Directions – Copy every one of the records below, keeping each line the same.

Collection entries

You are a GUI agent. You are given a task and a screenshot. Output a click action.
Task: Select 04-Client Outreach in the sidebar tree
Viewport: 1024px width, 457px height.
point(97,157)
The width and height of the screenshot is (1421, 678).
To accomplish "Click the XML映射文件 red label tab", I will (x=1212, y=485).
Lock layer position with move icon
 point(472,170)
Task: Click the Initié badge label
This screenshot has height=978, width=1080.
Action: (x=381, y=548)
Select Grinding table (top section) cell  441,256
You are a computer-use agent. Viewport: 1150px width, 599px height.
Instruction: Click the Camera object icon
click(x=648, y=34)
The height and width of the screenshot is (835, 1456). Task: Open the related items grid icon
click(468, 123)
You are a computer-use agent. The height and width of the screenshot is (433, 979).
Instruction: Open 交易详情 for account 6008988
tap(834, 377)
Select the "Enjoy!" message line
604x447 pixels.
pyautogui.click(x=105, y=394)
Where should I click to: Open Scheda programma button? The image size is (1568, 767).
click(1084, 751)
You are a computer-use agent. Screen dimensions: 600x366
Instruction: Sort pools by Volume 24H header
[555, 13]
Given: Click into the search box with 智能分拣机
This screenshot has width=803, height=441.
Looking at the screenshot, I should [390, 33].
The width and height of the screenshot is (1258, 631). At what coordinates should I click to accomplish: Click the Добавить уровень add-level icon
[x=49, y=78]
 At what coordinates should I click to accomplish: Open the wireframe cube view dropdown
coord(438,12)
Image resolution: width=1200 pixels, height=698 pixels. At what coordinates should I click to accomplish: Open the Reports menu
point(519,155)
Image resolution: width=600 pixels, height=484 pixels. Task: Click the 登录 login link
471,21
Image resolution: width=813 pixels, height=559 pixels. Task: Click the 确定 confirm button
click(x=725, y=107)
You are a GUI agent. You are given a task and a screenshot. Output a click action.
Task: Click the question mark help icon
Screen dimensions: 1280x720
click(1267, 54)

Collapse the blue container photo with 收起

Correct output –
You are a GUI agent. You are given a task and a screenshot. Output a click action.
Task: Select 04-Client Outreach in the sidebar tree
Viewport: 1024px width, 457px height.
point(97,157)
The width and height of the screenshot is (1421, 678).
To accomplish "Click the XML映射文件 red label tab", I will (x=1212, y=485).
Lock layer position with move icon
 point(472,170)
Task: Click the Initié badge label
This screenshot has height=978, width=1080.
Action: (x=381, y=548)
Select Grinding table (top section) cell  441,256
You are a computer-use agent. Viewport: 1150px width, 599px height.
Instruction: Click the Camera object icon
click(x=648, y=34)
The height and width of the screenshot is (835, 1456). Task: Open the related items grid icon
click(468, 123)
You are a computer-use agent. The height and width of the screenshot is (433, 979).
Instruction: Open 交易详情 for account 6008988
tap(834, 377)
Select the "Enjoy!" message line
604x447 pixels.
pyautogui.click(x=105, y=394)
Where should I click to: Open Scheda programma button? The image size is (1568, 767).
click(1084, 751)
You are a computer-use agent. Screen dimensions: 600x366
Instruction: Sort pools by Volume 24H header
[555, 13]
Given: Click into the search box with 智能分拣机
This screenshot has width=803, height=441.
Looking at the screenshot, I should [390, 33].
The width and height of the screenshot is (1258, 631). At what coordinates should I click to accomplish: Click the Добавить уровень add-level icon
[x=49, y=78]
 At what coordinates should I click to accomplish: Open the wireframe cube view dropdown
coord(438,12)
Image resolution: width=1200 pixels, height=698 pixels. At what coordinates should I click to accomplish: Open the Reports menu
point(519,155)
Image resolution: width=600 pixels, height=484 pixels. Task: Click the 登录 login link
471,21
Image resolution: width=813 pixels, height=559 pixels. Task: Click the 确定 confirm button
click(x=725, y=107)
You are a GUI agent. You are given a task and a screenshot. Output a click action.
Task: Click the question mark help icon
Screen dimensions: 1280x720
click(1267, 54)

Collapse the blue container photo with 收起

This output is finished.